=== Work instruction ===
Exactly as they appear, set down all the lines of the material.
[Information given — start]
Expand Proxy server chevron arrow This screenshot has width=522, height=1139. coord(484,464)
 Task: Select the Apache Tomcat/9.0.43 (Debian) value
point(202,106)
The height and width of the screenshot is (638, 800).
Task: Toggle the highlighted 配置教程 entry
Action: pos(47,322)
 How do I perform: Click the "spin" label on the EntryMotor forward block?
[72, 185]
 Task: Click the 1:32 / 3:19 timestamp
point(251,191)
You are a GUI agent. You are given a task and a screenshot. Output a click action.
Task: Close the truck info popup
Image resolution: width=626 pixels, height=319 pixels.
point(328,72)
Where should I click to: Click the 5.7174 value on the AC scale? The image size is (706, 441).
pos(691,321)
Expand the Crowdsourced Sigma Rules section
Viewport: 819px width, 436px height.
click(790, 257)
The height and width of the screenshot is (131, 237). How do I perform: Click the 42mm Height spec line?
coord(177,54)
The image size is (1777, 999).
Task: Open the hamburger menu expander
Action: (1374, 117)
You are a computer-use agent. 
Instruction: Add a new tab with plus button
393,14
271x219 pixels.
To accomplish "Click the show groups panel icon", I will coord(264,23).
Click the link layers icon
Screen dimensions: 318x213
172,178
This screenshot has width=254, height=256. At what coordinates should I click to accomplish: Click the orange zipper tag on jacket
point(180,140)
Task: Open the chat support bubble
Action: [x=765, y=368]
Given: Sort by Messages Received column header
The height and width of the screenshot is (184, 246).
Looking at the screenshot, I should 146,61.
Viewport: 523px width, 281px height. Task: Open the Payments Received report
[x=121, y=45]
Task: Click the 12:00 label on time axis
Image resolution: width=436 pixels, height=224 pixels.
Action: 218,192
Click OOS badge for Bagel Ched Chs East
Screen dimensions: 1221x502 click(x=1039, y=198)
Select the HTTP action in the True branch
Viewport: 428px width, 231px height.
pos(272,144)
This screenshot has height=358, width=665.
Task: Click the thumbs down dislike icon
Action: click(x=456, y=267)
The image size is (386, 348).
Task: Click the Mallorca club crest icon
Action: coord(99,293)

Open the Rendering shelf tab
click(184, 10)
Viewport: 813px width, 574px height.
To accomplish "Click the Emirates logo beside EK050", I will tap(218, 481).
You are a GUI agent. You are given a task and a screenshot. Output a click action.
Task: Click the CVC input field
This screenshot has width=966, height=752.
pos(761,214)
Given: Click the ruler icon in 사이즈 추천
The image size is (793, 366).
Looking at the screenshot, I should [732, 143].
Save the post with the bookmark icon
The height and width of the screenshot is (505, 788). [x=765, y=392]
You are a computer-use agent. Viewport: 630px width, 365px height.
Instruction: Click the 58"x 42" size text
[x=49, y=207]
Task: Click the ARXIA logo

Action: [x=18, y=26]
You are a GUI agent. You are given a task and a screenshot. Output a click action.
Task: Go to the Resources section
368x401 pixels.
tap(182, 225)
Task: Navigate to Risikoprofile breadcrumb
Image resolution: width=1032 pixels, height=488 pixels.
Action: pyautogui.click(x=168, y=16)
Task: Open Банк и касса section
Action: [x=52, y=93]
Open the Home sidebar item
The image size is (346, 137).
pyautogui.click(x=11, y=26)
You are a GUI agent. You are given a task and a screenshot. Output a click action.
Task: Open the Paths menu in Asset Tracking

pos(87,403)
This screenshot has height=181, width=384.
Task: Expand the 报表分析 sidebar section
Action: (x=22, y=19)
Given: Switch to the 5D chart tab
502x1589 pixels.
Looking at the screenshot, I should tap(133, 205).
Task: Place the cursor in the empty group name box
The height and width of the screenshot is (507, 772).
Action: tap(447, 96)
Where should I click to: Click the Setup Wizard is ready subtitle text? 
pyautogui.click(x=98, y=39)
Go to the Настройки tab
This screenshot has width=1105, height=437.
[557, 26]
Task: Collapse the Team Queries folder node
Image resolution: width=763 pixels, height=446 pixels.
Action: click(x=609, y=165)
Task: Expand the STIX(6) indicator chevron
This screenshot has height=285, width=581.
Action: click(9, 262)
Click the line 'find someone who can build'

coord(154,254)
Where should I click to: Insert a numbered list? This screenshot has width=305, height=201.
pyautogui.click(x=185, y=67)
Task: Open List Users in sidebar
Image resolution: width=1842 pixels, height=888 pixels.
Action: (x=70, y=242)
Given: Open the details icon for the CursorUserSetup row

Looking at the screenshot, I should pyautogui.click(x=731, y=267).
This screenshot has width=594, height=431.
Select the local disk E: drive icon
[Information given — finish]
=== Response below ===
Expand Proxy server chevron arrow This screenshot has width=522, height=1139. coord(484,464)
 Task: Select the Apache Tomcat/9.0.43 (Debian) value
point(202,106)
The height and width of the screenshot is (638, 800).
Task: Toggle the highlighted 配置教程 entry
Action: pos(47,322)
 How do I perform: Click the "spin" label on the EntryMotor forward block?
[72, 185]
 Task: Click the 1:32 / 3:19 timestamp
point(251,191)
You are a GUI agent. You are given a task and a screenshot. Output a click action.
Task: Close the truck info popup
Image resolution: width=626 pixels, height=319 pixels.
point(328,72)
Where should I click to: Click the 5.7174 value on the AC scale? The image size is (706, 441).
pos(691,321)
Expand the Crowdsourced Sigma Rules section
Viewport: 819px width, 436px height.
click(790, 257)
The height and width of the screenshot is (131, 237). How do I perform: Click the 42mm Height spec line?
coord(177,54)
The image size is (1777, 999).
Task: Open the hamburger menu expander
Action: (1374, 117)
You are a computer-use agent. 
Instruction: Add a new tab with plus button
393,14
271x219 pixels.
To accomplish "Click the show groups panel icon", I will coord(264,23).
Click the link layers icon
Screen dimensions: 318x213
172,178
This screenshot has width=254, height=256. At what coordinates should I click to accomplish: Click the orange zipper tag on jacket
point(180,140)
Task: Open the chat support bubble
Action: [x=765, y=368]
Given: Sort by Messages Received column header
The height and width of the screenshot is (184, 246).
Looking at the screenshot, I should 146,61.
Viewport: 523px width, 281px height. Task: Open the Payments Received report
[x=121, y=45]
Task: Click the 12:00 label on time axis
Image resolution: width=436 pixels, height=224 pixels.
Action: 218,192
Click OOS badge for Bagel Ched Chs East
Screen dimensions: 1221x502 click(x=1039, y=198)
Select the HTTP action in the True branch
Viewport: 428px width, 231px height.
pos(272,144)
This screenshot has height=358, width=665.
Task: Click the thumbs down dislike icon
Action: click(x=456, y=267)
The image size is (386, 348).
Task: Click the Mallorca club crest icon
Action: coord(99,293)

Open the Rendering shelf tab
click(184, 10)
Viewport: 813px width, 574px height.
To accomplish "Click the Emirates logo beside EK050", I will tap(218, 481).
You are a GUI agent. You are given a task and a screenshot. Output a click action.
Task: Click the CVC input field
This screenshot has width=966, height=752.
pos(761,214)
Given: Click the ruler icon in 사이즈 추천
The image size is (793, 366).
Looking at the screenshot, I should [732, 143].
Save the post with the bookmark icon
The height and width of the screenshot is (505, 788). [x=765, y=392]
You are a computer-use agent. Viewport: 630px width, 365px height.
Instruction: Click the 58"x 42" size text
[x=49, y=207]
Task: Click the ARXIA logo

Action: [x=18, y=26]
You are a GUI agent. You are given a task and a screenshot. Output a click action.
Task: Go to the Resources section
368x401 pixels.
tap(182, 225)
Task: Navigate to Risikoprofile breadcrumb
Image resolution: width=1032 pixels, height=488 pixels.
Action: pyautogui.click(x=168, y=16)
Task: Open Банк и касса section
Action: [x=52, y=93]
Open the Home sidebar item
The image size is (346, 137).
pyautogui.click(x=11, y=26)
You are a GUI agent. You are given a task and a screenshot. Output a click action.
Task: Open the Paths menu in Asset Tracking

pos(87,403)
This screenshot has height=181, width=384.
Task: Expand the 报表分析 sidebar section
Action: (x=22, y=19)
Given: Switch to the 5D chart tab
502x1589 pixels.
Looking at the screenshot, I should tap(133, 205).
Task: Place the cursor in the empty group name box
The height and width of the screenshot is (507, 772).
Action: tap(447, 96)
Where should I click to: Click the Setup Wizard is ready subtitle text? 
pyautogui.click(x=98, y=39)
Go to the Настройки tab
This screenshot has width=1105, height=437.
[557, 26]
Task: Collapse the Team Queries folder node
Image resolution: width=763 pixels, height=446 pixels.
Action: click(x=609, y=165)
Task: Expand the STIX(6) indicator chevron
This screenshot has height=285, width=581.
Action: click(9, 262)
Click the line 'find someone who can build'

coord(154,254)
Where should I click to: Insert a numbered list? This screenshot has width=305, height=201.
pyautogui.click(x=185, y=67)
Task: Open List Users in sidebar
Image resolution: width=1842 pixels, height=888 pixels.
Action: (x=70, y=242)
Given: Open the details icon for the CursorUserSetup row

Looking at the screenshot, I should pyautogui.click(x=731, y=267).
This screenshot has width=594, height=431.
Select the local disk E: drive icon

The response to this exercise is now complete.